# Task to complete
Output all entries precisely.

# Data provided

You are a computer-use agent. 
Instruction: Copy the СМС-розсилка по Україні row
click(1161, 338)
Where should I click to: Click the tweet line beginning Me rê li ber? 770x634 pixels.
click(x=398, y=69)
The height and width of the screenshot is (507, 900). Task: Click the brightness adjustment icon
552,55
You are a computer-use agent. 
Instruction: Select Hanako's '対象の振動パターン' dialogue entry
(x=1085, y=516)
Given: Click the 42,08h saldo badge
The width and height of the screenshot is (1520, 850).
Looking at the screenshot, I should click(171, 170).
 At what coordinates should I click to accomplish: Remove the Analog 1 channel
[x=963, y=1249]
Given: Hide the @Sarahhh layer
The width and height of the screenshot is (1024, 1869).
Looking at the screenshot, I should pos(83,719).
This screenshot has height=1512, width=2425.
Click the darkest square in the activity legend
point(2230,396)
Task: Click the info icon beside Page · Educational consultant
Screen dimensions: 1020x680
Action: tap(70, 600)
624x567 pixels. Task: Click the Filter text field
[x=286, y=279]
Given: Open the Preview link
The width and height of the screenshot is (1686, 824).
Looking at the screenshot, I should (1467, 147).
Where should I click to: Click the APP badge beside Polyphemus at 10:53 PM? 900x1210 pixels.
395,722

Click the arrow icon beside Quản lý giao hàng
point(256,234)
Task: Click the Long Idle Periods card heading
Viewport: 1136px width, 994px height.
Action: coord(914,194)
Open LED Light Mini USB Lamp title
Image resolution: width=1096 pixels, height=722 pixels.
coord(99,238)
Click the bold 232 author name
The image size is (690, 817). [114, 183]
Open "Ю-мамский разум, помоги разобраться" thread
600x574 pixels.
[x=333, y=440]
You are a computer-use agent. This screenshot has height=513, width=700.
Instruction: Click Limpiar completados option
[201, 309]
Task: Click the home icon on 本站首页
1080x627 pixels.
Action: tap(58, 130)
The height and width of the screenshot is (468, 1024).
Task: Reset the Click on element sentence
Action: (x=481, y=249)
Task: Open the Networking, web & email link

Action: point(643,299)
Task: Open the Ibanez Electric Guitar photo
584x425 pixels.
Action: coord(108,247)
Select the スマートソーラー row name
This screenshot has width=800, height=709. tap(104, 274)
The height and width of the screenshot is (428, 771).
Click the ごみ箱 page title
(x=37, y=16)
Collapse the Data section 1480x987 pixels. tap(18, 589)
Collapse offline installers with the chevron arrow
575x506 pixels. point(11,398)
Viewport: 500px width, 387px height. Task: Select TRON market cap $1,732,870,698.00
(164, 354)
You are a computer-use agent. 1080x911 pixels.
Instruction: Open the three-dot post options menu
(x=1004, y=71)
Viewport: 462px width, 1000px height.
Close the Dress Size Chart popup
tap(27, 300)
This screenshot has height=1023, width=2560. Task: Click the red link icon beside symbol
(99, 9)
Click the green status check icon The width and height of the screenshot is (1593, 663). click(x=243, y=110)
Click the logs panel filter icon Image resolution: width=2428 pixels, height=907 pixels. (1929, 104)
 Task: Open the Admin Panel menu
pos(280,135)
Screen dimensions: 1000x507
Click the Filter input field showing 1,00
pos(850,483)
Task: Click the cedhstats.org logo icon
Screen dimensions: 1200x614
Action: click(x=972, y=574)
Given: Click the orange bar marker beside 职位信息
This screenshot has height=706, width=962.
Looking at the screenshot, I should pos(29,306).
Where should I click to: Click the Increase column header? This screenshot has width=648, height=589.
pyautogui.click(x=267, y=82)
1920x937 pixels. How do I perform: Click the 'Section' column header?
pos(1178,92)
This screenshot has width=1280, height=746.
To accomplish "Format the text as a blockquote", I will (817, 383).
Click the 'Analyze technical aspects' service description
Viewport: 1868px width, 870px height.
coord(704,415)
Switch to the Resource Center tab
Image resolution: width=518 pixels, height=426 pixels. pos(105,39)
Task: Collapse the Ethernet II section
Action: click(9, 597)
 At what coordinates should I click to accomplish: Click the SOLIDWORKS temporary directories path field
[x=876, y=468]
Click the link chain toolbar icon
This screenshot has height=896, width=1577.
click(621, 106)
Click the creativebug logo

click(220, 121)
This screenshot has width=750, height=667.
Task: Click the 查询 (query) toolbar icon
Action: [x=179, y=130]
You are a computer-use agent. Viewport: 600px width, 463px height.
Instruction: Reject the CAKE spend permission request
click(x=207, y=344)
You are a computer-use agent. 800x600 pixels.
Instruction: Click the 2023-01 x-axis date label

# Solution
You are a computer-use agent. 
Instruction: Copy the СМС-розсилка по Україні row
click(1161, 338)
Where should I click to: Click the tweet line beginning Me rê li ber? 770x634 pixels.
click(x=398, y=69)
The height and width of the screenshot is (507, 900). Task: Click the brightness adjustment icon
552,55
You are a computer-use agent. 
Instruction: Select Hanako's '対象の振動パターン' dialogue entry
(x=1085, y=516)
Given: Click the 42,08h saldo badge
The width and height of the screenshot is (1520, 850).
Looking at the screenshot, I should click(171, 170).
 At what coordinates should I click to accomplish: Remove the Analog 1 channel
[x=963, y=1249]
Given: Hide the @Sarahhh layer
The width and height of the screenshot is (1024, 1869).
Looking at the screenshot, I should pos(83,719).
This screenshot has height=1512, width=2425.
Click the darkest square in the activity legend
point(2230,396)
Task: Click the info icon beside Page · Educational consultant
Screen dimensions: 1020x680
Action: tap(70, 600)
624x567 pixels. Task: Click the Filter text field
[x=286, y=279]
Given: Open the Preview link
The width and height of the screenshot is (1686, 824).
Looking at the screenshot, I should (1467, 147).
Where should I click to: Click the APP badge beside Polyphemus at 10:53 PM? 900x1210 pixels.
395,722

Click the arrow icon beside Quản lý giao hàng
point(256,234)
Task: Click the Long Idle Periods card heading
Viewport: 1136px width, 994px height.
Action: coord(914,194)
Open LED Light Mini USB Lamp title
Image resolution: width=1096 pixels, height=722 pixels.
coord(99,238)
Click the bold 232 author name
The image size is (690, 817). [114, 183]
Open "Ю-мамский разум, помоги разобраться" thread
600x574 pixels.
[x=333, y=440]
You are a computer-use agent. This screenshot has height=513, width=700.
Instruction: Click Limpiar completados option
[201, 309]
Task: Click the home icon on 本站首页
1080x627 pixels.
Action: tap(58, 130)
The height and width of the screenshot is (468, 1024).
Task: Reset the Click on element sentence
Action: (x=481, y=249)
Task: Open the Networking, web & email link

Action: point(643,299)
Task: Open the Ibanez Electric Guitar photo
584x425 pixels.
Action: coord(108,247)
Select the スマートソーラー row name
This screenshot has width=800, height=709. tap(104, 274)
The height and width of the screenshot is (428, 771).
Click the ごみ箱 page title
(x=37, y=16)
Collapse the Data section 1480x987 pixels. tap(18, 589)
Collapse offline installers with the chevron arrow
575x506 pixels. point(11,398)
Viewport: 500px width, 387px height. Task: Select TRON market cap $1,732,870,698.00
(164, 354)
You are a computer-use agent. 1080x911 pixels.
Instruction: Open the three-dot post options menu
(x=1004, y=71)
Viewport: 462px width, 1000px height.
Close the Dress Size Chart popup
tap(27, 300)
This screenshot has height=1023, width=2560. Task: Click the red link icon beside symbol
(99, 9)
Click the green status check icon The width and height of the screenshot is (1593, 663). click(x=243, y=110)
Click the logs panel filter icon Image resolution: width=2428 pixels, height=907 pixels. (1929, 104)
 Task: Open the Admin Panel menu
pos(280,135)
Screen dimensions: 1000x507
Click the Filter input field showing 1,00
pos(850,483)
Task: Click the cedhstats.org logo icon
Screen dimensions: 1200x614
Action: click(x=972, y=574)
Given: Click the orange bar marker beside 职位信息
This screenshot has height=706, width=962.
Looking at the screenshot, I should pos(29,306).
Where should I click to: Click the Increase column header? This screenshot has width=648, height=589.
pyautogui.click(x=267, y=82)
1920x937 pixels. How do I perform: Click the 'Section' column header?
pos(1178,92)
This screenshot has width=1280, height=746.
To accomplish "Format the text as a blockquote", I will (817, 383).
Click the 'Analyze technical aspects' service description
Viewport: 1868px width, 870px height.
coord(704,415)
Switch to the Resource Center tab
Image resolution: width=518 pixels, height=426 pixels. pos(105,39)
Task: Collapse the Ethernet II section
Action: click(9, 597)
 At what coordinates should I click to accomplish: Click the SOLIDWORKS temporary directories path field
[x=876, y=468]
Click the link chain toolbar icon
This screenshot has height=896, width=1577.
click(621, 106)
Click the creativebug logo

click(220, 121)
This screenshot has width=750, height=667.
Task: Click the 查询 (query) toolbar icon
Action: [x=179, y=130]
You are a computer-use agent. Viewport: 600px width, 463px height.
Instruction: Reject the CAKE spend permission request
click(x=207, y=344)
You are a computer-use agent. 800x600 pixels.
Instruction: Click the 2023-01 x-axis date label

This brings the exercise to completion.